Prediction of Italians’ Sentiment During the First COVID-19 Lockdown Through a Weighted Random Forest Balanced with SMOTE Algorithm

Belloni, Pietro; Silan, Margherita

doi:10.1007/978-3-031-55917-4_18

During the first period of the COVID-19 lockdown in Italy, an online survey was spread through social networks as part of the SEBCOV international study to investigate the impact of the pandemic on Italians’ everyday life. The final optional question of the survey was open-ended, soliciting additional comments and garnered a remarkably high response rate. This particularly rich source of spontaneous insights about Italians’ feelings in this challenging period was classified manually into positive, negative, and neutral sentiment.
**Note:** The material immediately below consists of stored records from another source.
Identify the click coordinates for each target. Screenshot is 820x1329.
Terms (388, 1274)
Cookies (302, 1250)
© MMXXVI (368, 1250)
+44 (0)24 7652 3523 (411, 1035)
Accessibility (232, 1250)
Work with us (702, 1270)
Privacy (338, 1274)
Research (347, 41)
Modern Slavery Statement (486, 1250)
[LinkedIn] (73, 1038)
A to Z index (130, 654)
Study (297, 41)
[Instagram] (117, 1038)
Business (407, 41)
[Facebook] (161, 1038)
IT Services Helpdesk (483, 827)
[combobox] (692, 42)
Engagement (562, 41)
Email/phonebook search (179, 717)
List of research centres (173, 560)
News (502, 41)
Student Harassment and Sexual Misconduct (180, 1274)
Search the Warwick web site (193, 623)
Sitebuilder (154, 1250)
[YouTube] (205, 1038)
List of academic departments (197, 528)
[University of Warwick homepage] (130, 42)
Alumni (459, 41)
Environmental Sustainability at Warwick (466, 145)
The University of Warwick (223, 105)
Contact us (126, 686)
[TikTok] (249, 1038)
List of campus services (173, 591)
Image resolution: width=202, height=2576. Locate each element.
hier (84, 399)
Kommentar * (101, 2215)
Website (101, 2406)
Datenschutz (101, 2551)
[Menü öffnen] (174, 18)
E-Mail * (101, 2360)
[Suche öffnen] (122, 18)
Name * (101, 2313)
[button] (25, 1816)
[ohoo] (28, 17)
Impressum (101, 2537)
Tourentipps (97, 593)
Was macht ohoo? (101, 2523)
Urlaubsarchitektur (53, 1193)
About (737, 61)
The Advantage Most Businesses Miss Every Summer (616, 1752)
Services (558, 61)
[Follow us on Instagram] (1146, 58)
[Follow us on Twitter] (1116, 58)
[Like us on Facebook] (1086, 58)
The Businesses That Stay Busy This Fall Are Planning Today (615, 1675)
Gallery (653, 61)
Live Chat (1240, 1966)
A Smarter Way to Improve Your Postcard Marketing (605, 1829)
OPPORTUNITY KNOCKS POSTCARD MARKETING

In the previous work, we analyzed the sentiment expressed in these open-ended response texts, obtaining interesting results regarding the sentiment of Italians during the COVID-19 lockdown. In this article, we use survey questions to predict the sentiment of the participants who did not express it in the free text. To do so, we use a random forest model, trained on data balanced via the Synthetic Minority Over-sampling TEchnique (SMOTE) algorithm. The sample is weighted with the inverse of the probability of answering the open question, previously estimated with a logistic model. The results obtained allow us not only to predict the sentiment of subjects who did not express it but also to observe which survey questions are most associated with the sentiment.